**TEXT EXCERPT:**
Overview

PGI Compiler Assisted Software Testing (PCAST) is a set of capabilities intended to help test for program correctness, and determine points of divergence. PCAST is useful for detecting when results diverge between CPU and GPU versions of code, and also between the same code run on different processor architectures.

There are three ways to invoke PCAST:

  1. Through the pgi_compare run-time call
  2. Through the acc_compare run-time call
  3. With the autocompare compiler flag

We'll use the following simple example to illustrate using each approach. This OpenACC C program allocates two arrays on the heap, copies the data to the GPU, and creates gangs of workers to execute the inner loop. The next sections demonstrate the different ways to use PCAST to test for program correctness.

int main() {
  int size = 1000;
  int i, t;
  float *a1;
  float *a2;

  a1 = (float*)malloc(sizeof(float)*size);
  a2 = (float*)malloc(sizeof(float)*size);

  for (i = 0; i < size; i++) {
    a1[i] = 1.0f;
    a2[i] = 2.0f;
  }

#pragma acc data copy(a1[0:size], a2[0:size])
  {
    for (t = 0; t < 5; t++) {
      #pragma acc parallel
      for(i = 0; i < size; i++) {
	a2[i] += a1[i];
      }
    }
  }

  return 0;
}

Controlling Comparison Options

PCAST's behavior is set through the PGI_COMPARE environment variable. This environment variable contains a comma-separated list of options that control various parameters of the comparison. Use it, for example, to set relative or absolute tolerance thresholds, halt at the first difference found, and more. See the PGI COMPARE table at the end for a full listing of the available options.

Auto-compare

The first, and simplest, way to invoke PCAST is through the use of the autocompare compiler flag. Setting -⁠ta=tesla:autocompare in the compiler options is the only change necessary to invoke the autocompare feature. When compiled with this option, code in OpenACC compute regions will run redundantly on the CPU as well as the GPU. Whenever computed data is copied off the GPU and back into host memory, it is compared against the values computed on the CPU. Hence, any data in a copy, copyout, or update host directive will be compared when it is copied off the device. Note that the -⁠ta=tesla:autocompare implies -⁠ta=tesla:redundant.

To use autocompare, compile the example using these compiler options:

$ pgcc -Minfo=accel -ta=tesla:autocompare -o a.out example.c

Next, running the compiled executable using the options below, results in the following output:

$ PGI_COMPARE=summary,rel=1 ./a.out

comparing a1 in example.c, function main line 26

comparing a2 in example.c, function main line 26
compared 2 blocks, 2000 elements, 8000 bytes
no errors found
 relative tolerance = 0.100000, rel=1

The 'summary' option to PGI_COMPARE will print out a short summary (the last three lines) of how much data was compared, whether any differences were found, and what the tolerances were. Here, we can see that autocompare checked two blocks of data, which contained a total of 2000 elements, and those elements took up 8000 bytes of memory. It didn't find any errors, and the relative tolerance, controlled by the 'rel' option to PGI_COMPARE, was set to 10^(-1). In general, setting 'rel=n' in PGI_COMPARE will set the tolerance to 10^(-n). The one special case is 0, which will not tolerate any errors.

**DATA EXTRACT:**
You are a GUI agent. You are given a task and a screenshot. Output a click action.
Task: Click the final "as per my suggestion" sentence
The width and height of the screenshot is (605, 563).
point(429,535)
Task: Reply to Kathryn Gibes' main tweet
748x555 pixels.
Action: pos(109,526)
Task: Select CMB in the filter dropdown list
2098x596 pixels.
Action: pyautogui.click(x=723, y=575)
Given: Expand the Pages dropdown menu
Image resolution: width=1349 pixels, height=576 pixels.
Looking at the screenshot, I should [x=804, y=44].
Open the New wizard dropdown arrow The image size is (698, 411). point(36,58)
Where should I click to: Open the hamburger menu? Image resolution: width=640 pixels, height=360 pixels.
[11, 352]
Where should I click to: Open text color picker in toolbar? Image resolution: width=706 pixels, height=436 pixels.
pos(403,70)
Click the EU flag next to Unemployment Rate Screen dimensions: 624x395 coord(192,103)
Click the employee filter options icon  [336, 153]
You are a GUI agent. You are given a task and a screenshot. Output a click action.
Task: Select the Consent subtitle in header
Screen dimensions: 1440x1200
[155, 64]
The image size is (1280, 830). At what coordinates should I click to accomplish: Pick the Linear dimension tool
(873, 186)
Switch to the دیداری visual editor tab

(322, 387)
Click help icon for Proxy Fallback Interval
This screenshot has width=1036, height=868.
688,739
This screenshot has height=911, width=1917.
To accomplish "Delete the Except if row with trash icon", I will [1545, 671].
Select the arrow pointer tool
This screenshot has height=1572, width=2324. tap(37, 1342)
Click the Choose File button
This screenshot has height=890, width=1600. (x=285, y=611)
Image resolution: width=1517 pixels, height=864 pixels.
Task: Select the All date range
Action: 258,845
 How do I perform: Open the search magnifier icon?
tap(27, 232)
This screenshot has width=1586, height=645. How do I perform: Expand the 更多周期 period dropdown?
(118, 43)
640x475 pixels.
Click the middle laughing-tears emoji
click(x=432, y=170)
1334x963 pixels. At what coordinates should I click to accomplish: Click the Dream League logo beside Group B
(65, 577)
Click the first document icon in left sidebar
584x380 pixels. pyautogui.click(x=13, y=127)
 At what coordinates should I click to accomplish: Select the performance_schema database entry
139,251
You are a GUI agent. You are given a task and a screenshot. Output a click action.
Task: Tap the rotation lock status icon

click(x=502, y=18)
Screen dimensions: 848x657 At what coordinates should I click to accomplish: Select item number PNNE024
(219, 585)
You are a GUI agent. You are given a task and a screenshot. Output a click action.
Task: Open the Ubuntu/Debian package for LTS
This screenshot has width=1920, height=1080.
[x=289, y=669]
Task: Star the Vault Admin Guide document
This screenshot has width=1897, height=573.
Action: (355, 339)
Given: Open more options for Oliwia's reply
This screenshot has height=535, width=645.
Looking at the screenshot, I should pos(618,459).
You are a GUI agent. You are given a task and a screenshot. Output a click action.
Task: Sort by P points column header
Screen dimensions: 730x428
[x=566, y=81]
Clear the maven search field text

**TASKS TO CARRY OUT:**
**A.** Write out the passage of the PCAST overview starting with "comparing a2 in" and going on through "tolerate any errors.".
**B.** In the PCAST overview, which compiler option is the only change needed to invoke the autocompare feature?

**ANSWERS TO THE TASKS:**
**A.**
comparing a2 in example.c, function main line 26
compared 2 blocks, 2000 elements, 8000 bytes
no errors found
 relative tolerance = 0.100000, rel=1

The 'summary' option to PGI_COMPARE will print out a short summary (the last three lines) of how much data was compared, whether any differences were found, and what the tolerances were. Here, we can see that autocompare checked two blocks of data, which contained a total of 2000 elements, and those elements took up 8000 bytes of memory. It didn't find any errors, and the relative tolerance, controlled by the 'rel' option to PGI_COMPARE, was set to 10^(-1). In general, setting 'rel=n' in PGI_COMPARE will set the tolerance to 10^(-n). The one special case is 0, which will not tolerate any errors.

**B.** Setting -ta=tesla:autocompare in the compiler options.